I wish that weren’t true. I’d be much more proud to connect so often over successes, but when I imagine that conversation it just feels icky: “You’ll never guess what happened! I got promoted to senior editor, nominated for best artist, and won the PTO bakeoff all in one day! And my husband said because of me he’s the happiest he’s been in years. Isn’t that crazy?! How was YOUR day?”

It’s possible that it’s just the circles I run in, but the world seems to be a pretty broken place, and that world includes me. I’d always like to say the loving thing to my husband. I’d like to have hair that just perfectly cascades. I’d like to host every open mic night with precise pacing and delivery. But the truth is, I have a much greater impact on the world when I feel the need to apologize, when I feel ugly, when I feel embarrassed…and live to tell the tale.

Sure it’s not fun, failing. It wasn’t fun being unpopular in high school. I definitely didn’t enjoy accruing the student debt of two degrees only to realize that I DON’T have a knack for teaching. And don’t even get me started on the Mommy guilt that built up as my kid refused to sleep for 3 years.  These things might get resolved in 2 hours on the big screen, but in real life they leave scars.
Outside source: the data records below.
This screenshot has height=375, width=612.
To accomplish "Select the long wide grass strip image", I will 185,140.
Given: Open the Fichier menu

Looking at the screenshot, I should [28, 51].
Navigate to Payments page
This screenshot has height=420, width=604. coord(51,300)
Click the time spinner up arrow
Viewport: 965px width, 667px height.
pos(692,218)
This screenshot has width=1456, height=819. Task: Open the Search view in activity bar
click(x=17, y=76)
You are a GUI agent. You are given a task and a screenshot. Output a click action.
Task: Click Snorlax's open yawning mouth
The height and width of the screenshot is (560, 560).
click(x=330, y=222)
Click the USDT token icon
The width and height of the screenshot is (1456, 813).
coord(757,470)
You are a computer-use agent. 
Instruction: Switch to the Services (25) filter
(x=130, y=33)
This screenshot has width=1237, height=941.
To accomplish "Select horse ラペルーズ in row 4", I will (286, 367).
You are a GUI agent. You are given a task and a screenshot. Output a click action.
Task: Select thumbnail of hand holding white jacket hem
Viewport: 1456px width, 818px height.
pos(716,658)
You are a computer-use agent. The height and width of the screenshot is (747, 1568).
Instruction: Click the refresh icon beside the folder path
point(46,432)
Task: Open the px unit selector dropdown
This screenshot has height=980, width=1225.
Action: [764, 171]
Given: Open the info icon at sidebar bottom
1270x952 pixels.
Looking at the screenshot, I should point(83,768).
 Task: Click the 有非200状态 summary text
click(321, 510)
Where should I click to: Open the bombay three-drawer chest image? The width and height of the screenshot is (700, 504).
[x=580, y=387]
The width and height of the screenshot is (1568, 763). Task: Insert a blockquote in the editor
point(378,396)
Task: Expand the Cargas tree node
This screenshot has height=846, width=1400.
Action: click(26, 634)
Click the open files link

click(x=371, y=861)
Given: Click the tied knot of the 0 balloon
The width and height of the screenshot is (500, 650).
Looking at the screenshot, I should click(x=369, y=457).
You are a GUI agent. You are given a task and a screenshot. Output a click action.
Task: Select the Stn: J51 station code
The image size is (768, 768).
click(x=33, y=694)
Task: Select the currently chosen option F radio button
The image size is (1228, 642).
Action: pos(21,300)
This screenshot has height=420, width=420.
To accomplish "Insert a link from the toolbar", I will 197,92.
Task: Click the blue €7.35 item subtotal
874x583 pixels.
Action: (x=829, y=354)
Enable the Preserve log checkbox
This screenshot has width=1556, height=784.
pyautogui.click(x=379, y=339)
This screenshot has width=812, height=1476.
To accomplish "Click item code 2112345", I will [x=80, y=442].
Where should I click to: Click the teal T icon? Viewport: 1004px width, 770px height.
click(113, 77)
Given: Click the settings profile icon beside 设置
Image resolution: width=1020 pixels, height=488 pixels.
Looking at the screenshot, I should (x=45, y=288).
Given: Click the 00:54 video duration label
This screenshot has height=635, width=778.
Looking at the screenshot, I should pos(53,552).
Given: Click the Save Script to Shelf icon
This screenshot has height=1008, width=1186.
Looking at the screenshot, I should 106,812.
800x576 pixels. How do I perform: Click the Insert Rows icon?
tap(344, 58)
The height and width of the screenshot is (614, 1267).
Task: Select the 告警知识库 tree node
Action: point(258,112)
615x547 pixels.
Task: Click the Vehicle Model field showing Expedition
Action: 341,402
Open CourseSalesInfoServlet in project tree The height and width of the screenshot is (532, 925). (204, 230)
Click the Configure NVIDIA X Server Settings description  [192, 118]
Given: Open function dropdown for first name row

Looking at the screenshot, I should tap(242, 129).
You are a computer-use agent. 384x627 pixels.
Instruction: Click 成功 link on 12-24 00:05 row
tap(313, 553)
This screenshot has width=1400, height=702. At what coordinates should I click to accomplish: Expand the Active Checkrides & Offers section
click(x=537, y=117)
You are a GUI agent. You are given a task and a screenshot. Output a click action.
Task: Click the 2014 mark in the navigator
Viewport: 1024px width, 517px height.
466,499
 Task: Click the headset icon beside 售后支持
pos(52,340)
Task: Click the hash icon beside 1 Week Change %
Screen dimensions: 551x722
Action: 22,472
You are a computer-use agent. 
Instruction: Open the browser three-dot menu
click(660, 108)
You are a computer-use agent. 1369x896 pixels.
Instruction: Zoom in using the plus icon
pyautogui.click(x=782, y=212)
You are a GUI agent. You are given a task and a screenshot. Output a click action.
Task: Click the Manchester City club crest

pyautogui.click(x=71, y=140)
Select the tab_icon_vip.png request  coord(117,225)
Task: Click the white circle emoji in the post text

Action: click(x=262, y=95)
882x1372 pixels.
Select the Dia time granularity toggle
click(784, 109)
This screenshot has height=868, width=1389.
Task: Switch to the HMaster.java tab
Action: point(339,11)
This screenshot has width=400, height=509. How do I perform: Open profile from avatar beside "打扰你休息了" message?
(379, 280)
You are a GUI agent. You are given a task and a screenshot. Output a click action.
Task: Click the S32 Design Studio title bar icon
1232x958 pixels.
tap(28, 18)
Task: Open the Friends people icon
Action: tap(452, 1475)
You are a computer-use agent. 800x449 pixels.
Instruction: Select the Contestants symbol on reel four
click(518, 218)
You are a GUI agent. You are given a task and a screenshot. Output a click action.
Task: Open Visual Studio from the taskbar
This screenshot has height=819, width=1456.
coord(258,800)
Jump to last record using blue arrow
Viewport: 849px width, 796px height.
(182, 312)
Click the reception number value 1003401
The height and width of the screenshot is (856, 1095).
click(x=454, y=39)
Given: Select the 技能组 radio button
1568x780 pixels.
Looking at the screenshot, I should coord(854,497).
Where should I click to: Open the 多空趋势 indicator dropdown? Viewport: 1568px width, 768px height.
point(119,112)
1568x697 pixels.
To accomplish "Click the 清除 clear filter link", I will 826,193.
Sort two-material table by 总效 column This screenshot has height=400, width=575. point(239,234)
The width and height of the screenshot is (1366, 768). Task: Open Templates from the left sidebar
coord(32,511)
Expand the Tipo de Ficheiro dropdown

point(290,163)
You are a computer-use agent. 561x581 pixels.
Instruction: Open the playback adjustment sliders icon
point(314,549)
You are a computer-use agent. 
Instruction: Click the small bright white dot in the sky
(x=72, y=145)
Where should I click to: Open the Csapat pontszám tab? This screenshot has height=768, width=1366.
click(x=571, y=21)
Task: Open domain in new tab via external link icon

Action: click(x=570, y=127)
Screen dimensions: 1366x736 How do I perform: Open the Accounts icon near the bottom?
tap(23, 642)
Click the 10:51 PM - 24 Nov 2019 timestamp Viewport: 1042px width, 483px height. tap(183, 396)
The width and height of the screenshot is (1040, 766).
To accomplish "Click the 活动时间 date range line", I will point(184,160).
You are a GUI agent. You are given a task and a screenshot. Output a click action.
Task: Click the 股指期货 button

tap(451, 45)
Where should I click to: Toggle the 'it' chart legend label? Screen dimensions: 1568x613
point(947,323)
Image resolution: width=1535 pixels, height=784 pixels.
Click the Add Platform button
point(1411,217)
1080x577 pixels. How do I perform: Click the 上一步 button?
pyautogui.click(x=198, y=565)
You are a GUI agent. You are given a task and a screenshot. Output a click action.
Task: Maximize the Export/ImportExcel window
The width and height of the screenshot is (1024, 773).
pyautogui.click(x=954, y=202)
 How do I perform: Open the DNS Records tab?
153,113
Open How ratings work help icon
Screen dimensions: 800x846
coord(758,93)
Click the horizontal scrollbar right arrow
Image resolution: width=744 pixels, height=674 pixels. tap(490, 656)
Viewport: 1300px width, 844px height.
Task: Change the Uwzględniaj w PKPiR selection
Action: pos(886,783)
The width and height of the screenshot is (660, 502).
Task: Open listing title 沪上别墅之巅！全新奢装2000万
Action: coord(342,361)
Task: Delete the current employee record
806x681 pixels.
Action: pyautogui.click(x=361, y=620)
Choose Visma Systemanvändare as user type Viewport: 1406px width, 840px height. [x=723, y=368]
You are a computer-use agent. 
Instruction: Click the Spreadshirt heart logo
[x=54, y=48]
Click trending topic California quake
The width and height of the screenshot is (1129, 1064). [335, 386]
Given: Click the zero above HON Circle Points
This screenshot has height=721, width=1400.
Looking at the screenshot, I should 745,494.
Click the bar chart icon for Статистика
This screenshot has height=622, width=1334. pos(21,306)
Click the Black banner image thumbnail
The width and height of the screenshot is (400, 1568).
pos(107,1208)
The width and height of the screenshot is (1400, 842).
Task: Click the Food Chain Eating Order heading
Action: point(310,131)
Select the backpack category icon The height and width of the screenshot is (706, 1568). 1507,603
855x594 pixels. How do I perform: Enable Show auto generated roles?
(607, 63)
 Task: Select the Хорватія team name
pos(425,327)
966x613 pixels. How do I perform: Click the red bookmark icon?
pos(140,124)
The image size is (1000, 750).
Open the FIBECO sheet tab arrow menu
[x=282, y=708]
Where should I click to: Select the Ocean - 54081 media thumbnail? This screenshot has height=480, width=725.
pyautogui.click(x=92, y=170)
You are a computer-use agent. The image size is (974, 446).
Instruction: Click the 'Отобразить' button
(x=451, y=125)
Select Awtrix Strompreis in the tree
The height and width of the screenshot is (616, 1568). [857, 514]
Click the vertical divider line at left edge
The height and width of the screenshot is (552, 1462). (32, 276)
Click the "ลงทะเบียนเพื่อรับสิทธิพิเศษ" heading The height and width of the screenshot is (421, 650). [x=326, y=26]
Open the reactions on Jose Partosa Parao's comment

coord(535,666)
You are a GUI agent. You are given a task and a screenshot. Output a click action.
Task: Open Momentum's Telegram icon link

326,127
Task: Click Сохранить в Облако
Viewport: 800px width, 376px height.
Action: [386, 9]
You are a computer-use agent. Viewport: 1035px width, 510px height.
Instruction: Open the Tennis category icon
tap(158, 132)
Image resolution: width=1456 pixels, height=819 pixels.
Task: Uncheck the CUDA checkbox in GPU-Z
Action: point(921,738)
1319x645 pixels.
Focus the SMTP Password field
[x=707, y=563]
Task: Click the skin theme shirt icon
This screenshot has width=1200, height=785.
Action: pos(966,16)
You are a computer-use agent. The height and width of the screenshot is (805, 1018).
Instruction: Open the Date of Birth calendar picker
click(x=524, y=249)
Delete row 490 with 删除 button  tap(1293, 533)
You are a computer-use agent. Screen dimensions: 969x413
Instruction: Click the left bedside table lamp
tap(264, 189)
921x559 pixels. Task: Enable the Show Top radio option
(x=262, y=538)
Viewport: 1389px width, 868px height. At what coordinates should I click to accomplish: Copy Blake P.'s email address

Fooled you though because scars are cool. You thought I was going to say scars are bad. And maybe they are if you plan to be the perfect sort. But, obvious and slow to fade, scars are the bearers of good tidings to those who hurt in secret. Scars let others know that you’ve been there too. And we all need to know that we’re not alone.

So try as I may to have it all together, to be a great parent, a great graphic designer, a great leader, a great daughter, a great housemate, a great creation, etc., it’s probably better that I don’t always succeed. And I genuinely hope God hears me when I say, ” I don’t want any more failure…but when it comes, thanks.”